Ce mardi 28 novembre, au siège de l’Union des forces de progrès (Ufp), à Nouakchott, c’était journée de recueillement, de deuil et de témoignages.

“Si, on veut prier, on nous taxait de mécréants. (…) Pendant deux jours, j’ai été encastré dans le sable, sauf la tête qui pendait à la surface de la terre. On nous servait de la nourriture mêlée à du sable pour nous humilier. (…) Mes bourreaux sont toujours là, sortent toujours masqués pour fuir nos regards.”

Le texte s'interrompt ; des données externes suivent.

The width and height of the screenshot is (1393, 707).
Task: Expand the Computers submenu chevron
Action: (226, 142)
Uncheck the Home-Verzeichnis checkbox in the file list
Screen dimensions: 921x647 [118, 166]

Ces mots sont ceux du sergent Amadou Yéro Yongane, né en 1956, à Sénoboussobé, dans la moughatâa de Baba, arrêté deux fois, à Aleg et Akjoujt, pendant les années de braise, sous le régime de Mâaouiya Ould Sid’Ahmed Taya, aujourd’hui en exil au Qatar, après le coup d’Etat de 2005.

Comme ce vétéran de la guerre du Sahara, ils sont nombreux, ces mauritaniens qui portent encore les stigmates des années de braise en Mauritanie, marquées par des déportations massives et des tueries ciblées dans la communauté noire.

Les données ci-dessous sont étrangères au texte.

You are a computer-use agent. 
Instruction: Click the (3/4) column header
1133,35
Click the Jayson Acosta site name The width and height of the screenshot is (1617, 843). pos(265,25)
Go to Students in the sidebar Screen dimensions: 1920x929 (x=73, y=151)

Au-delà du drame, au-delà également du rappel de justice, l’objectif de cette commémoration recherché par l’Union des forces de progrès (Ufp), c’est de lever les amalgames, les stigmatisations ainsi que les ciblages gratuits qui ont encore la peau dure.

Et comme l’explique une veuve, dans un témoignage : “Ce ne sont pas tous les maures qui sont impliqués. Ce ne sont pas non plus tous les noirs qui ont été touchés par ces tueries. On connait les bourreaux. La justice doit faire son travail”.

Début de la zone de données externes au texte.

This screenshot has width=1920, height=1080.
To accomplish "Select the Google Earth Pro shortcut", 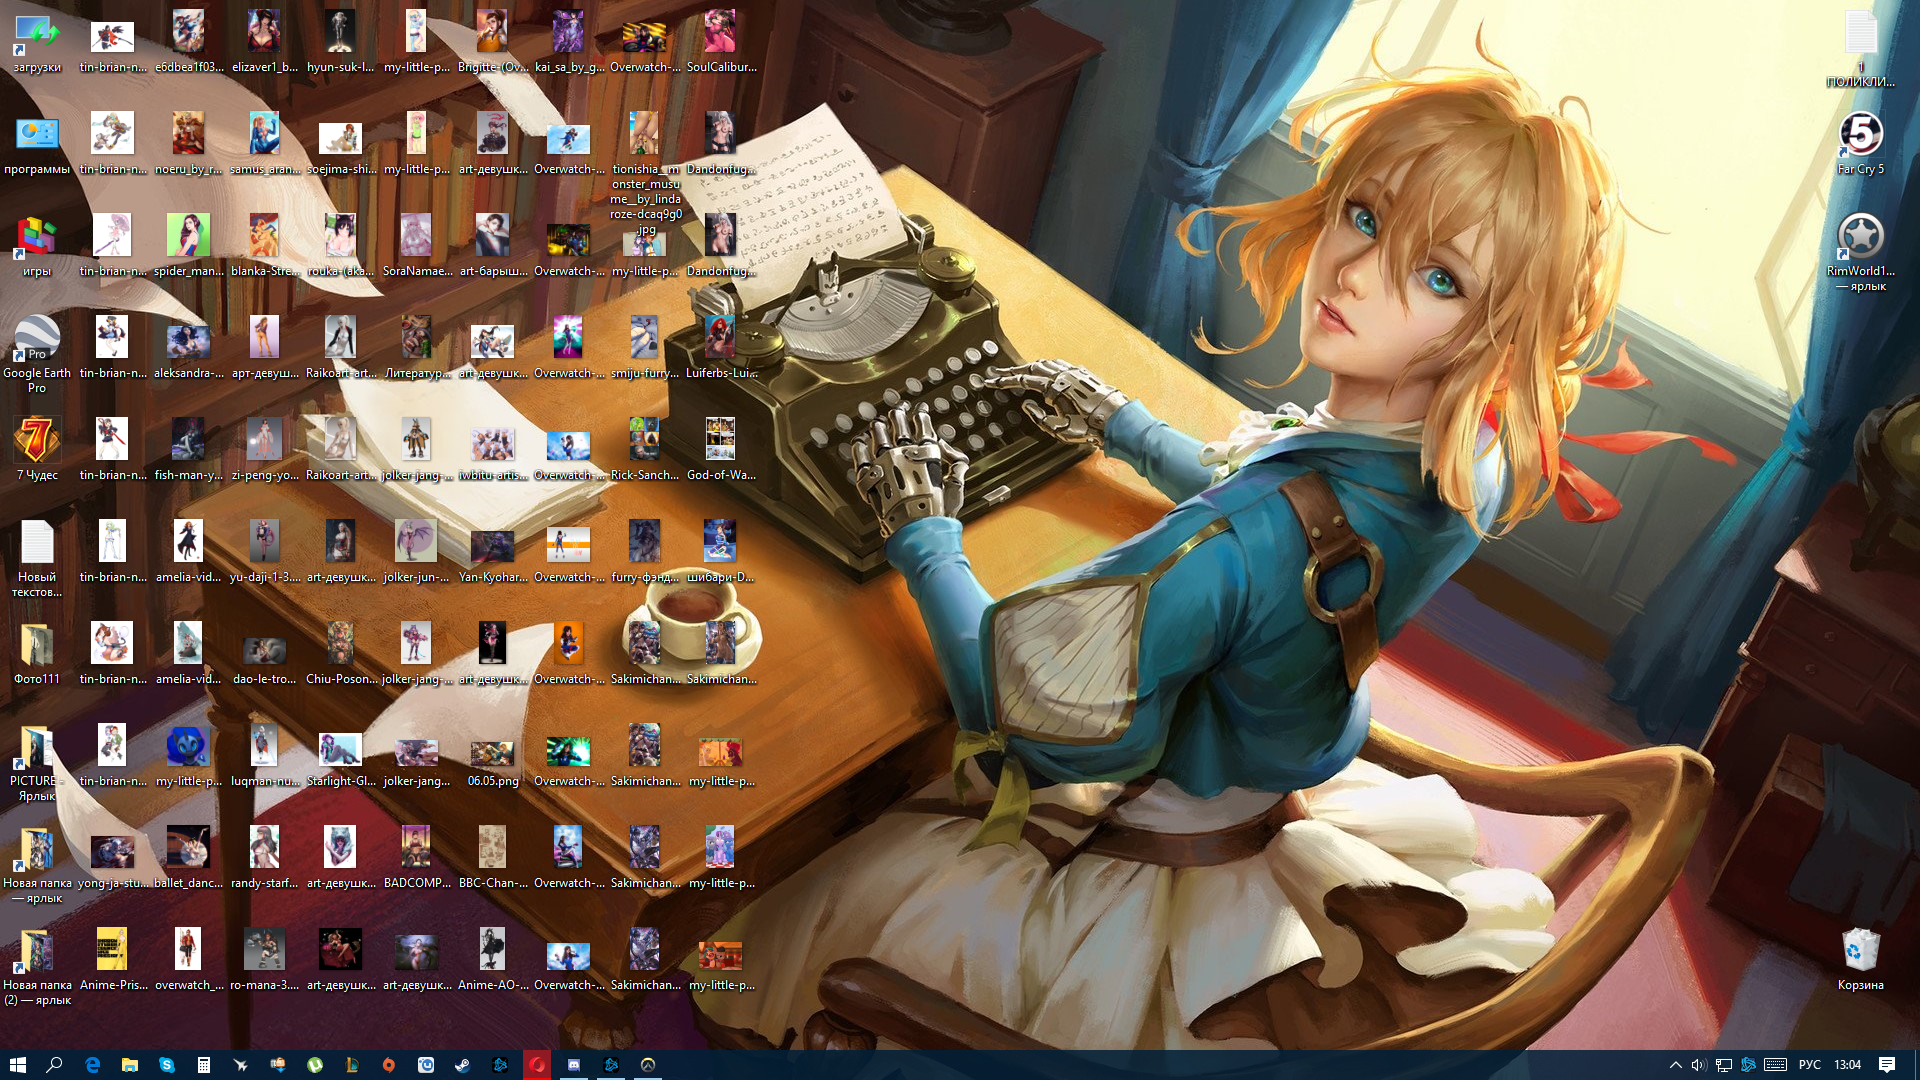I will tap(37, 345).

“C’est une minorité qui est responsable de ce qui s’est passé dans les années 80-90. Ils sont connus”, insiste Assane Soumaré, vice-président de l’Union des forces de progrès (Ufp) et ancien ministre de l’économie et des pêches, sous Sidi ould Cheikh Abdallahi, déchu en 2008 par un coup d’Etat, dirigé par l’actuel Chef de l’Etat, Mohamed Ould Abdel Aziz.

Le vice-président de l’Ufp a rendu un solennel hommage à ces “sentinelles” notamment dans la communauté maure qui se sont élevées contre les années de braise en Mauritanie.